··· Quoted passage ···
Ib Jørgen Melchior (September 17, 1917 – March 14, 2015) was a Danish-American novelist, short-story writer, film producer, film director, and screenwriter of low-budget American science fiction movies, most of them released by American International Pictures.

Personal life
Melchior was born and raised in Copenhagen, Denmark, the  son of Lauritz Melchior, an opera singer. He served in the Counterintelligence Corps (U.S. Army) during World War II, getting his training at Camp Ritchie in Maryland which classifies him as one of the Ritchie Boys. He also participated in the liberation of Flossenbürg concentration camp as well as the discovery of stolen currency, gold and art at Merkers-Kieselbach Cavern, and the capture of a Werwolf unit in 1945, for which he was awarded the Bronze Star. He was also involved in a long legal battle involving his father's estate, Chossewitz in Brandenburg, Germany, which was confiscated by the communist government of East Germany and never returned.

In 1965, a decorated war hero, he was dubbed Knight Commander of the Militant Order of Saint Bridget of Sweden.

In 1976, the Academy of Science Fiction, Fantasy and Horror Films awarded Ib Melchior its Golden Scroll Award of Merit for Outstanding Achievement.

Biographies include Ib Melchior: Man of Imagination by Robert Skotak, as well as Melchior's own autobiography Case by Case: A U.S. Army Counterintelligence Agent in World War II.

Melchior died on March 14, 2015, at the age of 97, five months after the death of his wife of over 50 years, architect Cleo Baldon.

Fiction and non-fiction

Melchior's novels include Code Name: Grand Guignol, Eva, The Haigerloch Project, The Marcus Device, Order of Battle: Hitler's Werewolves, Sleeper Agent, The Tombstone Cipher and The Watchdogs of Abaddon.
··· Supplied entries ···
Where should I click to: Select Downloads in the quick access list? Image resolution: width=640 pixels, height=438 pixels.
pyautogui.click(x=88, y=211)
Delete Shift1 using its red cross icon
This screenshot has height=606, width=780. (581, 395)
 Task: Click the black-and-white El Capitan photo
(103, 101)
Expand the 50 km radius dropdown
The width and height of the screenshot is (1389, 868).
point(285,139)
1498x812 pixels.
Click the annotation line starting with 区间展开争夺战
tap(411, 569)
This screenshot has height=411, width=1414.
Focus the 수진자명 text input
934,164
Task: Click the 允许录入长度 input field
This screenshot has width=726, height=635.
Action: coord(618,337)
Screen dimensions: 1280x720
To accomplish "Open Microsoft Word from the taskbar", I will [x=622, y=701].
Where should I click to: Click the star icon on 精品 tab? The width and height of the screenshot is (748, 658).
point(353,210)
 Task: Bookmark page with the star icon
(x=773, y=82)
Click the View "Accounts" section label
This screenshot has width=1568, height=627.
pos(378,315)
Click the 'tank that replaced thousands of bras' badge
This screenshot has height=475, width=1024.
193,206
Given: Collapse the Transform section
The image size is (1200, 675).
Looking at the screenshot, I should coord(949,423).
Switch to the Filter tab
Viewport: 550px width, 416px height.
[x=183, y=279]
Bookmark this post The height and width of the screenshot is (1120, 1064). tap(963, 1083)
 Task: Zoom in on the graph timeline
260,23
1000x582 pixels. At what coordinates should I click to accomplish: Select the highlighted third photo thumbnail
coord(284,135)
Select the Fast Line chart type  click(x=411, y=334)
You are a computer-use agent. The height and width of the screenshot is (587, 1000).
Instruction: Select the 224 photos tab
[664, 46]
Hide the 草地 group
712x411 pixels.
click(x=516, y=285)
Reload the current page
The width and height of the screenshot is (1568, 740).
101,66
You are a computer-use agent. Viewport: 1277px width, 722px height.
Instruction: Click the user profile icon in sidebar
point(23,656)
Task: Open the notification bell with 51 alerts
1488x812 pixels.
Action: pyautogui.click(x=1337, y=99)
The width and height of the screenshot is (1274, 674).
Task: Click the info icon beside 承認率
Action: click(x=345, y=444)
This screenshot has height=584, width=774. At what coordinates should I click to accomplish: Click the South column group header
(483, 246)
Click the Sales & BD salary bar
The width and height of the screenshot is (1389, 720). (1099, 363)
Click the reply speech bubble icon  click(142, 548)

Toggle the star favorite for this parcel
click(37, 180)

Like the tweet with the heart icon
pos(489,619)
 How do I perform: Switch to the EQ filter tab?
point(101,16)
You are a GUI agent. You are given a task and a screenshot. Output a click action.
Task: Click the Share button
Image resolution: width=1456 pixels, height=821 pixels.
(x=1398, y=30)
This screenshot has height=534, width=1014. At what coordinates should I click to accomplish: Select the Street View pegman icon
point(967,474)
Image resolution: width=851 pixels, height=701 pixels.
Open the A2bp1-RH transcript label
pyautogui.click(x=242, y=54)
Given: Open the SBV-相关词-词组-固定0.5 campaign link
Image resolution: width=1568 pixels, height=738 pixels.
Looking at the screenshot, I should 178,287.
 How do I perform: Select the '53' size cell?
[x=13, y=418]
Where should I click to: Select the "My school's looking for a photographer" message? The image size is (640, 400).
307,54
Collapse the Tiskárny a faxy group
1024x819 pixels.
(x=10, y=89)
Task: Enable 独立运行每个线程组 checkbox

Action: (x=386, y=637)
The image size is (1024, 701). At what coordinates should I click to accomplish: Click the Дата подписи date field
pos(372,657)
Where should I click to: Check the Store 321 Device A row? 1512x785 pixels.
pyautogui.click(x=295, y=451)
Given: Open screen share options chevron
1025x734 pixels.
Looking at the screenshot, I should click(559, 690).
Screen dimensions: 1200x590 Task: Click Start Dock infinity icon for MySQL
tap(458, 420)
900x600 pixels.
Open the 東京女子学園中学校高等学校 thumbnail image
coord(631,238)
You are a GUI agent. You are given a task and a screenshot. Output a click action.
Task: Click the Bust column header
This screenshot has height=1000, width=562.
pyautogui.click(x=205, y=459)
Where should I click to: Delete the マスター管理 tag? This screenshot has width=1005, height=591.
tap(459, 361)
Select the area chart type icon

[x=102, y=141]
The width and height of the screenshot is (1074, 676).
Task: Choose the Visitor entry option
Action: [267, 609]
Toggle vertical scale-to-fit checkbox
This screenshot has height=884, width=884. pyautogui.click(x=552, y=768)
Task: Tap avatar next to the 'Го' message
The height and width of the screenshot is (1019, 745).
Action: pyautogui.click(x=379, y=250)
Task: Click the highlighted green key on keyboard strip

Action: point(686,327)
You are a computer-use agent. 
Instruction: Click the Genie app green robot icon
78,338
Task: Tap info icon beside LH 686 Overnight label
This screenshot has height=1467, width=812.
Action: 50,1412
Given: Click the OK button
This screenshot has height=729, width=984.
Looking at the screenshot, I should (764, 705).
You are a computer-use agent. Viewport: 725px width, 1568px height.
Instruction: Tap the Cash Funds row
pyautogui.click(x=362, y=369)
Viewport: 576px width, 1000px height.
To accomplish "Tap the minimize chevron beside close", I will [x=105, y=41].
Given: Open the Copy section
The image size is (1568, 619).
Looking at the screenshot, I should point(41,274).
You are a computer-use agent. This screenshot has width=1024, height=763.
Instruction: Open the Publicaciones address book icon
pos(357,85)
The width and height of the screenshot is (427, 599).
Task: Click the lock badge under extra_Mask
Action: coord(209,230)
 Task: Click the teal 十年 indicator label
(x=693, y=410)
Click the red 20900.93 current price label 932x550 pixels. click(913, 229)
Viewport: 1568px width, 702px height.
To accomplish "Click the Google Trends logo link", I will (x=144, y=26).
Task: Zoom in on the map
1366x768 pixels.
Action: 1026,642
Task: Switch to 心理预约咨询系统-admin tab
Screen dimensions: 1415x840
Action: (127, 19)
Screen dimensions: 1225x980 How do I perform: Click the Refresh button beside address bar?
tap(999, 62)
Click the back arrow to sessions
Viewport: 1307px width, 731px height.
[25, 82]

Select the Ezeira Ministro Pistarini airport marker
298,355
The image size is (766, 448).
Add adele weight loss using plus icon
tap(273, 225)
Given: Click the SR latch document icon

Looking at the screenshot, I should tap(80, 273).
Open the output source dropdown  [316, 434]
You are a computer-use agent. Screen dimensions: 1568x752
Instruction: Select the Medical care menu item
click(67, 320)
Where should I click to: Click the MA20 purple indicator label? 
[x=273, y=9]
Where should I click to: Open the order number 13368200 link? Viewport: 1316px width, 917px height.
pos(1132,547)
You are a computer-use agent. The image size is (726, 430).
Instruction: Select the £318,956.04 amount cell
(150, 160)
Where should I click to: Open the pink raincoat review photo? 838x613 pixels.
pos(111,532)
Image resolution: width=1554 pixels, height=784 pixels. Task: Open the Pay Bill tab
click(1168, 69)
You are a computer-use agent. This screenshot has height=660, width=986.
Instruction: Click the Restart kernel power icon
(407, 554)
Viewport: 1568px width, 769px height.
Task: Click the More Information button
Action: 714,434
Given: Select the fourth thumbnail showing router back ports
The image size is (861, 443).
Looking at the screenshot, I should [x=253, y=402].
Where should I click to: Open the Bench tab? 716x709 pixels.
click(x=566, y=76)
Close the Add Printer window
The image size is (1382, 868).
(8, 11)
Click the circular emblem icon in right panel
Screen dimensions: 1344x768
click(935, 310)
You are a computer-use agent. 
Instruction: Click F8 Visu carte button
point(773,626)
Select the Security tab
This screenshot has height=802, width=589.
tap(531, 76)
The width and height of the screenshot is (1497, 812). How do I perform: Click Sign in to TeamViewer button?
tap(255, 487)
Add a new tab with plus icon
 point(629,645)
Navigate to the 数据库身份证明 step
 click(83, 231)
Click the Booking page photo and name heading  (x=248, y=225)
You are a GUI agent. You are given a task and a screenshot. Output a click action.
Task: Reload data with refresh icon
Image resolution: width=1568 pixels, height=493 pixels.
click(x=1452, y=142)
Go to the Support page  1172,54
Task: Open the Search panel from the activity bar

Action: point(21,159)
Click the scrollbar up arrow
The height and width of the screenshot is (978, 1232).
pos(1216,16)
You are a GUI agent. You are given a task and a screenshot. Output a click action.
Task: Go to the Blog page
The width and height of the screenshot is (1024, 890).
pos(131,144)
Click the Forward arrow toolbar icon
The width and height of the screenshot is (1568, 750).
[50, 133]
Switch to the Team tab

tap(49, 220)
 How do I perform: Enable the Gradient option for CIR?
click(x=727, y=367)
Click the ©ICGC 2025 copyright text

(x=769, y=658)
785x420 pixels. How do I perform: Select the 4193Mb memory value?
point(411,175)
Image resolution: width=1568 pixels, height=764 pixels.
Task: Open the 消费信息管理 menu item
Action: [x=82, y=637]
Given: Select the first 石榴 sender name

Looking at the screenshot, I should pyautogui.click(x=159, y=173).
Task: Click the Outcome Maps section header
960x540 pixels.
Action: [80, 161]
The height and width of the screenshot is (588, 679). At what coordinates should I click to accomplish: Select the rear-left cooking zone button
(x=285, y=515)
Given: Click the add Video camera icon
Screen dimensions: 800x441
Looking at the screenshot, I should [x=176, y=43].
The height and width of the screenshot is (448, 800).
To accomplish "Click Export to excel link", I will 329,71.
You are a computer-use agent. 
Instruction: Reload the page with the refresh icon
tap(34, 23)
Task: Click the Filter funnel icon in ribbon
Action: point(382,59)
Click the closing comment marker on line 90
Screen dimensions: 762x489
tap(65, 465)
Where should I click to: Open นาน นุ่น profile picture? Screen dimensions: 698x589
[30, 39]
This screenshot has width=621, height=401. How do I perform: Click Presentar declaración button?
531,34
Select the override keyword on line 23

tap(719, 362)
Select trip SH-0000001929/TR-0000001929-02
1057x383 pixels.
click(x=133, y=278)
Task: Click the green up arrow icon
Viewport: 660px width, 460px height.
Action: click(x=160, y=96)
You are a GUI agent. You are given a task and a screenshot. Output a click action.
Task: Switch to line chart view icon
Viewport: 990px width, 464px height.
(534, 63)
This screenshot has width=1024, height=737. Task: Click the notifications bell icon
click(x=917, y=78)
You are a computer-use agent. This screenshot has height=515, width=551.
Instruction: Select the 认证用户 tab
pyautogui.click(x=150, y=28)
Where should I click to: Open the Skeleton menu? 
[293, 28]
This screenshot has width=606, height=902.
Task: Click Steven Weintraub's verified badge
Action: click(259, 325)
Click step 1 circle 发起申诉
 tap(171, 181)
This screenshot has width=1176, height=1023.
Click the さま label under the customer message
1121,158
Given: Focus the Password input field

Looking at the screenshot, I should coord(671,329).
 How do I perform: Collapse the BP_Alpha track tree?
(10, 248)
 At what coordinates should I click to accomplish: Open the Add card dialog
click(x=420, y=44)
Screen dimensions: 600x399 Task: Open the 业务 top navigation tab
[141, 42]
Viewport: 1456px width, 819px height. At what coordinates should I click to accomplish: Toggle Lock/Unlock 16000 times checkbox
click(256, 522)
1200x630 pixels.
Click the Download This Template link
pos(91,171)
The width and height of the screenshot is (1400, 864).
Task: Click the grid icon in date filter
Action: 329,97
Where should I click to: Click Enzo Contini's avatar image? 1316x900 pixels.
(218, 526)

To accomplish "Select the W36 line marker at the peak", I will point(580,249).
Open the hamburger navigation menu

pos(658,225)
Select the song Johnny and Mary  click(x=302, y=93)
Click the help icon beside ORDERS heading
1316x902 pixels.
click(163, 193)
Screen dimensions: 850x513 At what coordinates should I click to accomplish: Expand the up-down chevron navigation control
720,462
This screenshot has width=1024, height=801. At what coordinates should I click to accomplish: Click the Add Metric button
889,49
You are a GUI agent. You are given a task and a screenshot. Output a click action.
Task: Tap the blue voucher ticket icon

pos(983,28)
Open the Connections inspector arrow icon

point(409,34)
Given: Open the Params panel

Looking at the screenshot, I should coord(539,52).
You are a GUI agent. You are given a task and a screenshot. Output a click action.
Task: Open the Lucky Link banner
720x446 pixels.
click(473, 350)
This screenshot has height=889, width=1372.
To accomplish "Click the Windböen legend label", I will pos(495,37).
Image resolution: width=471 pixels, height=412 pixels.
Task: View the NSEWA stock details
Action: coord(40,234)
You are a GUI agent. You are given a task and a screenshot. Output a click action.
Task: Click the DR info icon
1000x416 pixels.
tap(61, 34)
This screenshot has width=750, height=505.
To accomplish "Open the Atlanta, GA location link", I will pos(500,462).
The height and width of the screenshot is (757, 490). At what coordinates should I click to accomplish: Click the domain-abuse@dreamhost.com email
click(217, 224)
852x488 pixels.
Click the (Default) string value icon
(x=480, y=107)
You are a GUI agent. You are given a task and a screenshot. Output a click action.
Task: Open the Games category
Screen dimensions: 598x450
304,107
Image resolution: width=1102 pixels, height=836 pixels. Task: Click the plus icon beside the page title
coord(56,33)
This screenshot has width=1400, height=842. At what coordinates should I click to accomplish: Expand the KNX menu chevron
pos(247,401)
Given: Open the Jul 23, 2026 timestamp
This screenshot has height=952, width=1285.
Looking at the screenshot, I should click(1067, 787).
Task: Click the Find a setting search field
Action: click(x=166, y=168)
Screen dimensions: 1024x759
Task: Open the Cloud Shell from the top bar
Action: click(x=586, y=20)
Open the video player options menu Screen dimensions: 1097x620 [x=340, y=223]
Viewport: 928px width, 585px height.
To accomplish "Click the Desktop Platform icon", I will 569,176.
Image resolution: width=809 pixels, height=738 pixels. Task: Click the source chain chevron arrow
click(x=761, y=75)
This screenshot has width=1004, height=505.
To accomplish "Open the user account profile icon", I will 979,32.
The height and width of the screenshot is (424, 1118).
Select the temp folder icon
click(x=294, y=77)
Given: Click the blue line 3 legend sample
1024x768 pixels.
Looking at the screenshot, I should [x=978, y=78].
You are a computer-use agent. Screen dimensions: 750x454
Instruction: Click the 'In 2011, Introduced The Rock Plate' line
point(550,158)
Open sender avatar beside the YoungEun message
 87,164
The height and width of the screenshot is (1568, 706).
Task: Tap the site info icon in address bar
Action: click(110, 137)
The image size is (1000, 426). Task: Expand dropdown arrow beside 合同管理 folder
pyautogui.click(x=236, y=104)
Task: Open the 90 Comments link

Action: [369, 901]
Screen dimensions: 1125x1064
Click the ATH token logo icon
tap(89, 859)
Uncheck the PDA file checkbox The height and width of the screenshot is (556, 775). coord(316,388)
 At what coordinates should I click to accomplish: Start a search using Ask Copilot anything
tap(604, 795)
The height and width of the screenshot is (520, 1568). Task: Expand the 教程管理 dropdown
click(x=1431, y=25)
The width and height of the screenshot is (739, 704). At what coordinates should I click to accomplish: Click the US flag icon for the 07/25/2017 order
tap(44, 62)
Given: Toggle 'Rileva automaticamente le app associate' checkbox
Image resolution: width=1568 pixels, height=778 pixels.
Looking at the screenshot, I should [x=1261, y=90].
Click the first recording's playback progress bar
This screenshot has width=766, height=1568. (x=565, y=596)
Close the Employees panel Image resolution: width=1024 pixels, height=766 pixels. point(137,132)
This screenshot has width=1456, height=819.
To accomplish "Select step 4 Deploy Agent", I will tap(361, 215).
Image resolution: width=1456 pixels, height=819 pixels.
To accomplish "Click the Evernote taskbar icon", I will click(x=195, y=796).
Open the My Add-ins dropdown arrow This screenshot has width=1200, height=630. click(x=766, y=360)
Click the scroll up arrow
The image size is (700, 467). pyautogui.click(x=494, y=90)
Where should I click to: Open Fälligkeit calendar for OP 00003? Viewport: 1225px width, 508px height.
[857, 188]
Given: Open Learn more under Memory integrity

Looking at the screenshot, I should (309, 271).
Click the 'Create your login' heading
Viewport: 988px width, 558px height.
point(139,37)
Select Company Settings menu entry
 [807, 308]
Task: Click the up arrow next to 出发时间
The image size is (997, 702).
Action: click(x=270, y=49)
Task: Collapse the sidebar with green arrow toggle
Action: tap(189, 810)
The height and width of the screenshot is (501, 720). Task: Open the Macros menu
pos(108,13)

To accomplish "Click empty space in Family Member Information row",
···
Requirements »
(a) In the article on Ib Melchior, reproduce the passage from "Biographies include Ib" up to and including "Watchdogs of Abaddon.".
(b) List every novel by Melchior that the article on Ib Melchior names.

Written answers »
(a)
Biographies include Ib Melchior: Man of Imagination by Robert Skotak, as well as Melchior's own autobiography Case by Case: A U.S. Army Counterintelligence Agent in World War II.

Melchior died on March 14, 2015, at the age of 97, five months after the death of his wife of over 50 years, architect Cleo Baldon.

Fiction and non-fiction

Melchior's novels include Code Name: Grand Guignol, Eva, The Haigerloch Project, The Marcus Device, Order of Battle: Hitler's Werewolves, Sleeper Agent, The Tombstone Cipher and The Watchdogs of Abaddon.

(b)
- Code Name: Grand Guignol
- Eva
- The Haigerloch Project
- The Marcus Device
- Order of Battle: Hitler's Werewolves
- Sleeper Agent
- The Tombstone Cipher
- The Watchdogs of Abaddon